ABSTRACT

Post modernism (POMO, henthforth) is dead, supposedly. Dinosaurs are dead too, except they are not, from an evolutionary point of view. If you look up to the sky, squint your eyes and peer into the trees in the forest, or contemplate the life of a lamppost in the city, you will see dinosaurs gliding, hopping, pecking, flapping, stooping and swooping their way in the world. You will see that dinosaurs are very much still around and everywhere. That is because birds are dinosaurs, or to be more accurate, birds are descendants of dinosaurs. Similarly, we see POMO’s multiplicity of representations in every field of intellectual discourse. One needs to look no further than POMO’s predecessor, modernism, to verify the tricky proposition of making premature declarations of death. Modernism, and, by proxy, positivism, whose own supposed death was the precursor to the rise of POMO, is still ubiquitous and alive in institutions to this day.
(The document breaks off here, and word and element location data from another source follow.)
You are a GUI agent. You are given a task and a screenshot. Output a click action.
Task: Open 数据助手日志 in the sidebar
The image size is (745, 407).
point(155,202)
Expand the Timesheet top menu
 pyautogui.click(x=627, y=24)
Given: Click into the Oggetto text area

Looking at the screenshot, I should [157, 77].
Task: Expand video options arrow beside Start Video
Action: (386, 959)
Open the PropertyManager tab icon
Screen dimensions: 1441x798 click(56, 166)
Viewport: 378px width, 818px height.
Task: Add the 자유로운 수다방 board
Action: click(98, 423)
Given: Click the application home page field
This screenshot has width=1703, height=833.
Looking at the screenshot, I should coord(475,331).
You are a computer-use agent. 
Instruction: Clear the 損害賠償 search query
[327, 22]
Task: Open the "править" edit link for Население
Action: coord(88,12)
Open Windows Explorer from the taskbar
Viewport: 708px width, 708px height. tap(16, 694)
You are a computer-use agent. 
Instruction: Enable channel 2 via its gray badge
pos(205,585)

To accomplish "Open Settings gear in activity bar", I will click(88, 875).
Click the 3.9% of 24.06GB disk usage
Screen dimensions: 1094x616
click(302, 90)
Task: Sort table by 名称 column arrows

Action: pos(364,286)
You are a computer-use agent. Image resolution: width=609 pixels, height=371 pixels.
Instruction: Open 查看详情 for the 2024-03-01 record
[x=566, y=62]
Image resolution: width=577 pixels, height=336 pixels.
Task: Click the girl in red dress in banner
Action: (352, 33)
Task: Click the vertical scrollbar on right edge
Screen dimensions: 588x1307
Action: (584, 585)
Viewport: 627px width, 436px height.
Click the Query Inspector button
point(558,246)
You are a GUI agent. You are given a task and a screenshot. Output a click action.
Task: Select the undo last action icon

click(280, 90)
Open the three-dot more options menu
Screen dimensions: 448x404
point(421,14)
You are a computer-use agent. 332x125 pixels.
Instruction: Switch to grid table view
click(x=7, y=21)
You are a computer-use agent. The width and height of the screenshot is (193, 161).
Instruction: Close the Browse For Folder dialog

Modernism has left its fingerprints all over educational philosophy, and moreover, continues to guide policy and implementation in its image. It’s also interesting to note that postmodernism itself commented on this sort of messy state and status of existence when it invoked ideas of chaos, complexity, irony, uncertainty, unpredictability, out-of-controlness, and general ontic and epistemic multiplicity and plurality. As well, by declaring that it lives only in the moments, POMO escapes any accusatory claims that it has outlived its tenure of a historical period.